NicVAX is administered by injection into the arm; the 3'-aminomethylnicotine molecule found in the vaccine instigates an immune response in which 'nicotine' antibodies are created. The antibodies bind to nicotine molecules, causing the nicotine-antibody complexes to be too large to enter the brain; this prevents nicotine from being able to affect addiction-relevant pathways in the brain. The idea behind the drug is that since often even a single cigarette can deliver enough nicotine to the brain to reinstate the addiction, blocking the entry of nicotine into the brain might prevent this renewed dependence. This treatment works for nicotine addiction from any source. Clinical Pharmacology & Therapeutics considers this method "attractive," since the antibody does not enter the brain; as a result, side effects on the central nervous system are minimal, if any. Additionally, the antibodies produced bind only to nicotine and not to nicotine metabolites or any similar endogenous structures such as acetylcholine.

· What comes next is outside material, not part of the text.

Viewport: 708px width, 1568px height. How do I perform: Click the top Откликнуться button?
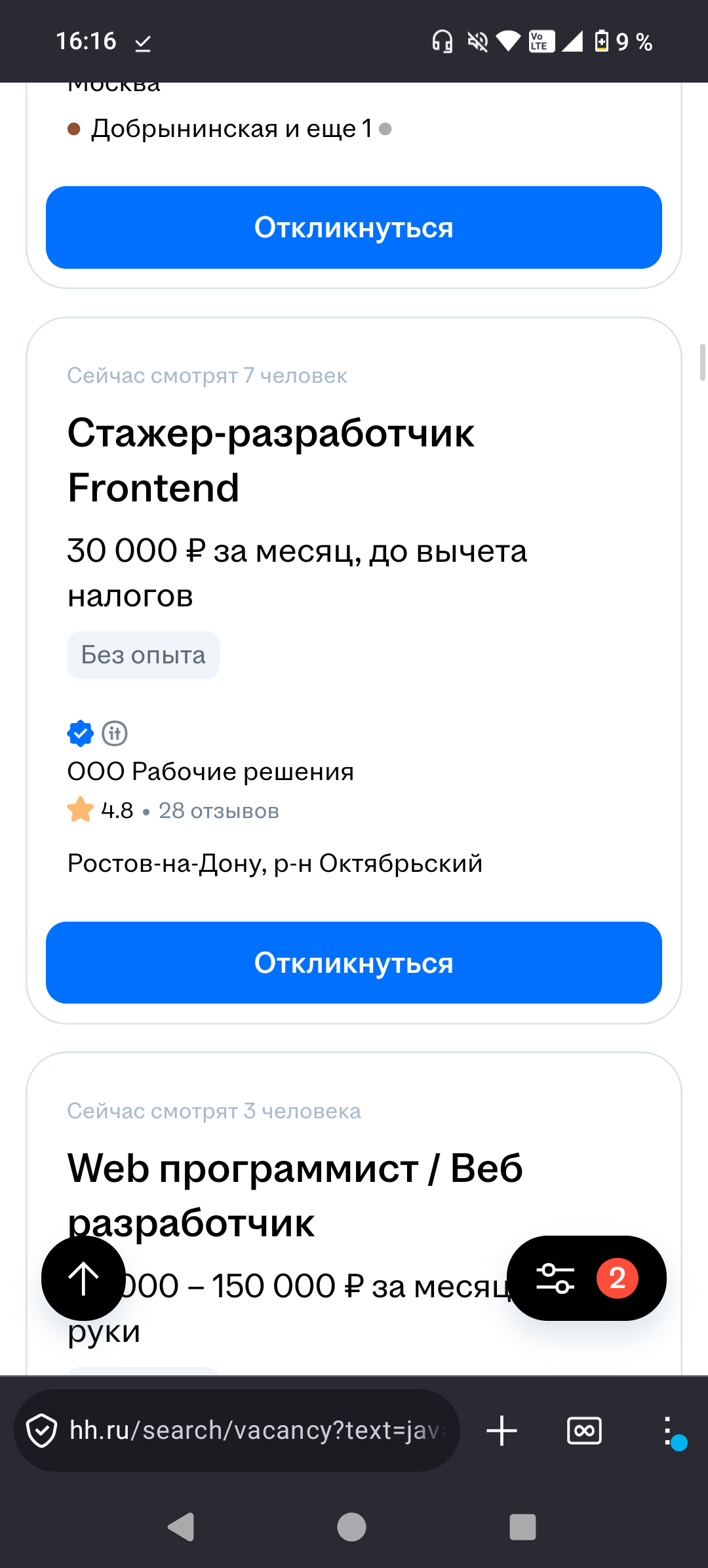point(354,227)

However, while this drug may curtail addiction, it does not prevent psychological cravings; a user could potentially smoke heavily to compensate for the nullifying effects of NicVAX. However, a small study performed indicated that this did not happen among the test subjects.

==Studies==
Initial tests, involving injections of nicotine-specific immunoglobulin G into laboratory rats in the early 2000s, resulted in nicotine levels in the brain cut by up to 65%.

===Phase II trials===
An early study in 2005 for 38 weeks by the University of Minnesota Cancer Center's Transdisciplinary Tobacco Use Research Center and published in Clinical Pharmacology & Therapeutics, involved 68 smokers, none of whom had known health problems or intended to quit smoking in the next month. Subjects were not instructed to quit smoking during the study. The test subjects were injected four times throughout the trial: when it began, and after four, eight and 26 weeks with either one of three dosages of NicVAX or a placebo. At the conclusion of the study, it was concluded that NicVAX was "safe and well tolerated", with side effects including headaches, colds, and upper respiratory tract infections. While most of the test subjects continued to smoke, six people from the high dosage group, one person from the medium dosage group, no one from the low dosage group, and two people from the placebo group quit smoking. They did not start again for at least thirty days.

In a further Phase IIb trial, a statistically significant number of patients with a high anti-nicotine antibody response met the primary endpoint of eight weeks of continuous abstinence between weeks 19–26. The top 30% of antibody responders (61 of the total 201 patients receiving drug) were examined in detail. A statistically significant number of these patients, (24.6%; p=0.04) showed continuous abstinence between weeks 19-26 compared to only 13.0% for the 100 patients receiving placebo. The quit rate of those patients who did not have a high antibody response was not statistically significant from placebo. The trial enrolled a total of 301 heavy smokers who smoked an average of 24 cigarettes per day prior to enrollment. Nabi issued a press release indicating that phase IIB testing was a success, showing statistically significant rates of smoking cessation and continuous long-term smoking abstinence during the trial period.

===Phase III trials ===
Nabi Biopharmaceuticals conducted two Phase III trials of the drug. The first started in November 2009 and the second in March 2010. Nabi issued press releases announcing the start of these trials.

In July 2011 it was announced that the first of two planned phase III trials for NicVAX failed, sending the market capitalization of NABI Biopharmaceuticals to below the value of its cash holdings. In November 2011, NABI announced that NicVAX had failed the second phase III clinical trial, performing no better than a placebo.